Oh goody, my two favourite posters, both who have lost the bubble.
First of all, what is needed more than zerotier is ZeroTrust by cloudflare ( odd name zerotrust though isnt it), so that all the home users that host their own servers can do so, without exposing their servers directly to the internet. Now that would be useful and should be a package available NOT some container app YAML crap.

As for zerotier, BULLOCKS, flush it down the looo……
Wireguard would be my first suggestion but it doesnt quite cover the need.
I am recommending a full blown effort to add Tailscale as a package, giving a better admin experience for managing wireguard type tunnels.

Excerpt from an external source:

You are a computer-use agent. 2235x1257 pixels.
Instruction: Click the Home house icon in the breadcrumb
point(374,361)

Anyone, just came to rain on your parade. :slight_smile:

Hahaha, nice try Anav, not falling for that one! :smiley:

Tailscale is just WireGuard with a pretty bow on top and a cloud dependency baked in (tho honestly Tailscale is actually pretty great too!) But sure, for home users hosting their own servers, Cloudflare Tunnel is actually a solid point. I'll give you that one.

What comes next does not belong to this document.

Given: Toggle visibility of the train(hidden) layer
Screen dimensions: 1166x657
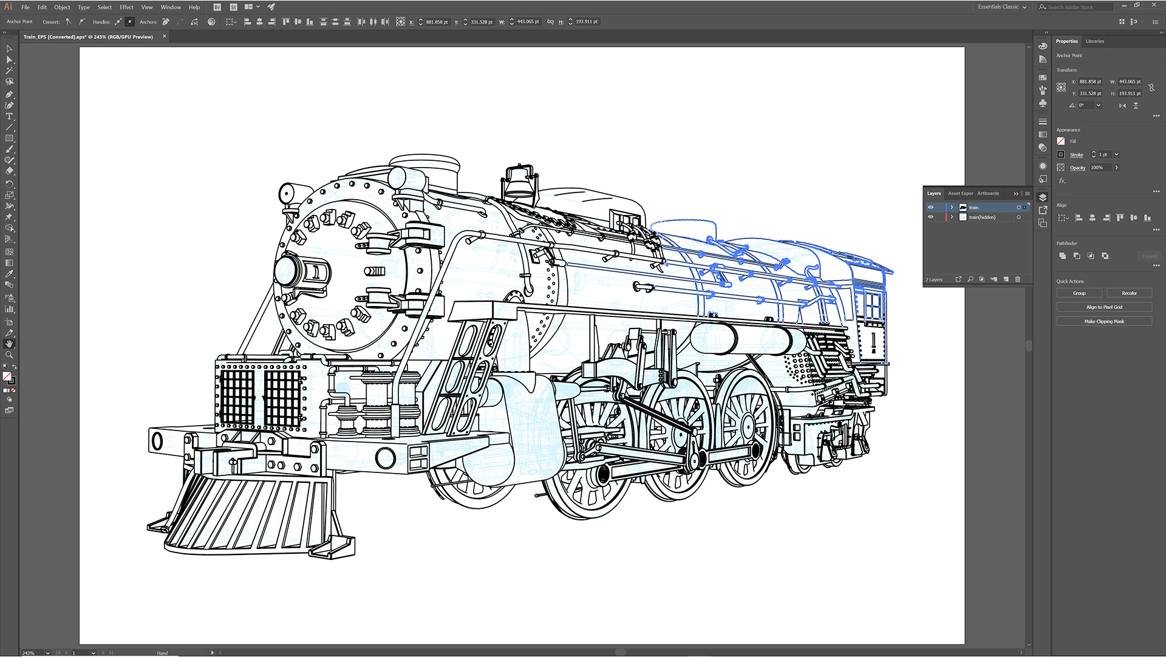Looking at the screenshot, I should (x=931, y=217).
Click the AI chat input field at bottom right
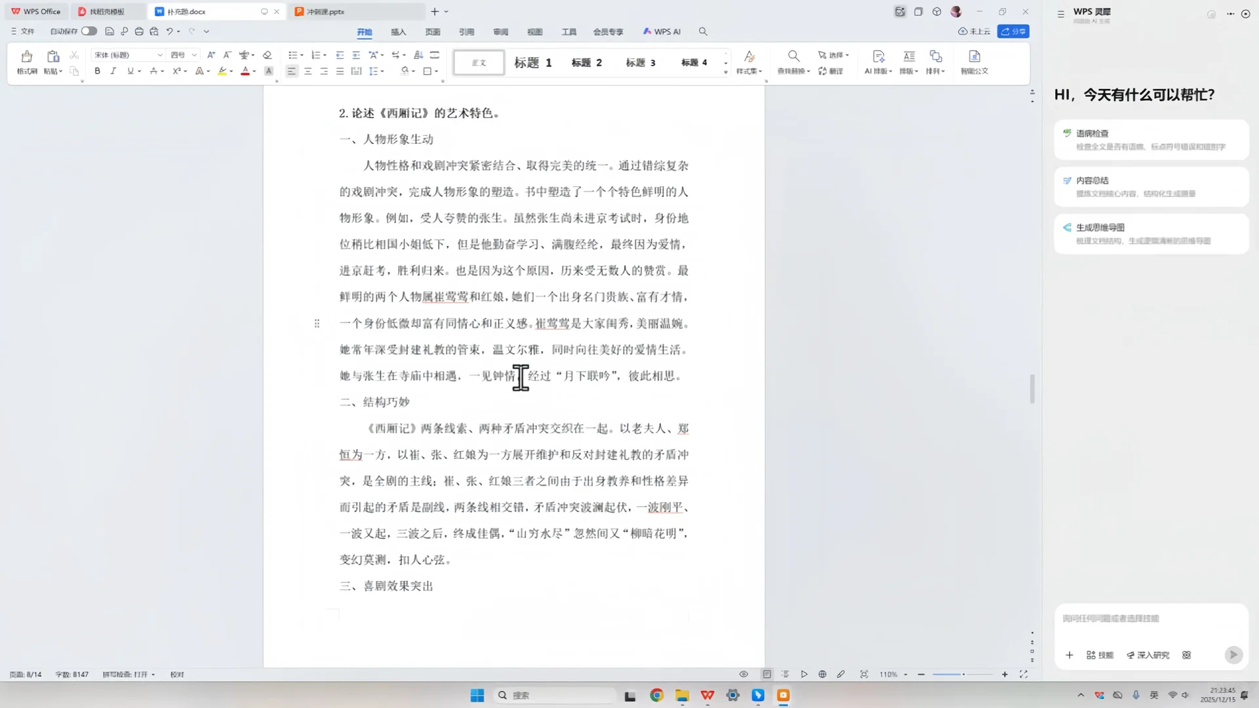 coord(1141,618)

Not sure what you mean by cloud dependency? Run your own servers using Headscale and its fully compatible with tailscale clients, aka no third party.

With standard Tailscale you're tied to their cloud with relay and admin console, no way around it. ZeroTier has the same setup by default, but with the key difference that you can replace the entire control plane with your own autonomous environment. Unfortunately not (yet?) possible on ROS since those settings aren't exposed.

Headscale is now essentially its own branch and no longer fully compatible with Tailscale clients. Still a great option for a 100% self-hosted setup, and there are third-party web admin consoles available, though they don't quite cover everything Tailscale's own console offers. The core functionality is there though.

Can you provide evidence that tailscale clients are NOT compatible with headscale???

I wrote "no longer fully compatible with Tailscale," which means that the basic core network with WireGuard still works but Headscale lacks feature parity functionality like context-aware enforcement needed for full ZTNA, built-in support for Tailscale Lock (E2EE trust), distributed DERP relay infrastructure, and user management with SCIM.

That last part is basically a non-issue for a home lab with a few static users. Also worth mentioning: no Mullvad VPN exit nodes, no Tailscale SSH keyless auth, and no Serve, Funnel, Taildrop, MagicDNS (partially) or App Connectors.

There are probably other things I've forgotten, but I'm pretty sure you can Google the details yourself.

Mixed bag of results:
Feature Parity: Headscale supports most core features like MagicDNS and ACLs, but it lacks some advanced commercial features like Tailscale Funnel, Serve, or dynamic ACLs.

After more reading, headscale is really not designed at all for enterprise and many nodes. Well tailscail still seems like something useful to provide via RoS, but I guess will never likely happen and headscale seems limited (not as user friendly).